Bangladeshi general and politician (1919–1975)

Mohammad Abdur Rab, BU, psc (মোহাম্মদ আব্দুর রব; 1919–1975) also known as M Abdur Rab, was the chief of staff of the Bangladesh Forces from 11 July 1971 till 6 April 1972 during the Liberation War of Bangladesh.

==Early life==
Abdur-Rab was born at village of Khagaura under Baniachong of Habiganj on 1 January 1919. His father was a leader of local Panchayat. He was the elder one among three brothers. He obtained his primary education from local primary school. He was admitted to Habiganj Government High School from there he completed his matriculation in 1935. In 1937 he completed his I.Sc from Murari Chand College and B.Sc from the same college in geography in 1939. Later he obtained a master's degree in geography from Aligarh Muslim University in 1942.

==Military career==
In 1943 he joined the British Indian Army. After finishing his training, he was commissioned as a second lieutenant in 1944 with Royal Indian Army Service Corps as his parent unit. He fought on the Burma front in the World War II. In 1947 he joined the Pakistan Army after the partition of India. He served as adjutant of a supply and transport battalion at Quetta and also as supply master in Karachi. He later served as a staff major of Eastern Command station headquarters at Dacca and was eventually raised to the rank of lieutenant colonel. When he was serving as an embarkation station commander in Chittagong Cantonment, he retired on 24 August 1970.

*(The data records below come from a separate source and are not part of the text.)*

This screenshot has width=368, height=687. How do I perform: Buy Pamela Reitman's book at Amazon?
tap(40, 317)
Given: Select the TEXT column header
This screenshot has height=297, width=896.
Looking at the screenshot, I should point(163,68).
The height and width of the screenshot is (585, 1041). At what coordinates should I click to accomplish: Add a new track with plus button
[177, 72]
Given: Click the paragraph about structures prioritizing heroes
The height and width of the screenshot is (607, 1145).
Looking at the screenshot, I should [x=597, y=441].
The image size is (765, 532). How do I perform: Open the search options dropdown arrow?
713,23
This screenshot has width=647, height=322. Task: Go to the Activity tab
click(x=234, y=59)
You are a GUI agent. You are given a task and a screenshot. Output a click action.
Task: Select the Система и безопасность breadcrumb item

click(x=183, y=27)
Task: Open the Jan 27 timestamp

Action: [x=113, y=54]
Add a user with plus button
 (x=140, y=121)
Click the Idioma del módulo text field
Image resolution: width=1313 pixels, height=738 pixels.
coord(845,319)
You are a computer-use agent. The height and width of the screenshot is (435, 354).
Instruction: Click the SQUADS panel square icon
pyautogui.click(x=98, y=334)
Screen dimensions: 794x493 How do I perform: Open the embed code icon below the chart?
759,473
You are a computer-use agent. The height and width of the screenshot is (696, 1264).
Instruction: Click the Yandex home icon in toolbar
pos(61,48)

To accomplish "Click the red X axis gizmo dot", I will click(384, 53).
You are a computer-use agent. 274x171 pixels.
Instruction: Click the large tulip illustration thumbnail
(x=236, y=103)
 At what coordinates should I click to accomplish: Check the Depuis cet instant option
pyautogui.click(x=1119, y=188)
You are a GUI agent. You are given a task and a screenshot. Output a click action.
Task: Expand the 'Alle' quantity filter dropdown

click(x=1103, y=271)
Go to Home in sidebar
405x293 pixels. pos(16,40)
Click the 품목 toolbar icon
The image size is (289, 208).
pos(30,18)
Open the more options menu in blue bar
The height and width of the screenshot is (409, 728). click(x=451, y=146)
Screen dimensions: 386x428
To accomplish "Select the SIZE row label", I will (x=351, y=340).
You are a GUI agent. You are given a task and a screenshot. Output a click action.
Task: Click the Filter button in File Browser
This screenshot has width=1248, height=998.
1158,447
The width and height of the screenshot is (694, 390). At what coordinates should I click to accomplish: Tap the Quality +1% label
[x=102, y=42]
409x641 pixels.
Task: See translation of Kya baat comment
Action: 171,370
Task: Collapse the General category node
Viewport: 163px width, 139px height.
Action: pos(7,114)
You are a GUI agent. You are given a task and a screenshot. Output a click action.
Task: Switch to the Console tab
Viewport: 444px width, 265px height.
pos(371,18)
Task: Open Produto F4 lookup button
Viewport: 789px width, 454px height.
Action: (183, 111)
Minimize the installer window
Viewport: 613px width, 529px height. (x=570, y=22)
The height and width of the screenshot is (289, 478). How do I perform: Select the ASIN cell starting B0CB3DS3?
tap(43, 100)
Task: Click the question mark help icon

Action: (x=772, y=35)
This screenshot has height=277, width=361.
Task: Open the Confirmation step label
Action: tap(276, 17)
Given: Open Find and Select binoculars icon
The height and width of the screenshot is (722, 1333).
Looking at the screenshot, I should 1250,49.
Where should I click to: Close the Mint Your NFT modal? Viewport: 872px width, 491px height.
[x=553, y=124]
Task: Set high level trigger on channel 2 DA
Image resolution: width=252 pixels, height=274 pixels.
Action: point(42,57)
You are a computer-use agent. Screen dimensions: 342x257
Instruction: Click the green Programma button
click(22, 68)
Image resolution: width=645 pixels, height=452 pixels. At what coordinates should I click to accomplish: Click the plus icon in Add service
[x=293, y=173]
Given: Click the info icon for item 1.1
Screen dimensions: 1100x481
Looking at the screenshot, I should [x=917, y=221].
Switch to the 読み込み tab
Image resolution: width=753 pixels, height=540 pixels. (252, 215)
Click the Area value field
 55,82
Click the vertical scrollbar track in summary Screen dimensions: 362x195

===Liberation war of Bangladesh===
After the crackdown of Pakistan Army he grew up a force with Major Chitta Ranjan Dutta in Sylhet to defend the Pakistan Army. After the fall of Sylhet he went to India like others. On 11 July 1971 he was appointed as the chief of staff of the Mukti Bahini and Group Captain A. K. Khandker was appointed as the deputy chief of staff. He established his headquarters at Agartala, Tripura, India. He was appointed as the chairman of Eastern Regional Council. On 16 December 1971, while visiting Sylhet with then Colonel M A G Osmani their helicopter was attacked by the Pakistan Army and he was injured. He was promoted to the rank of major general in 1972. He retired from Army in April 1972.

==Political career==
A lifelong bachelor, he contested in the general election of 1970 and was elected as member of the Pakistan national assembly as candidate of the Awami League. After the independence of Bangladesh he was elected as lawmaker from the Jatiya Sangsad constituency comprising Baniachang and Ajmiriganj thanas in 1973.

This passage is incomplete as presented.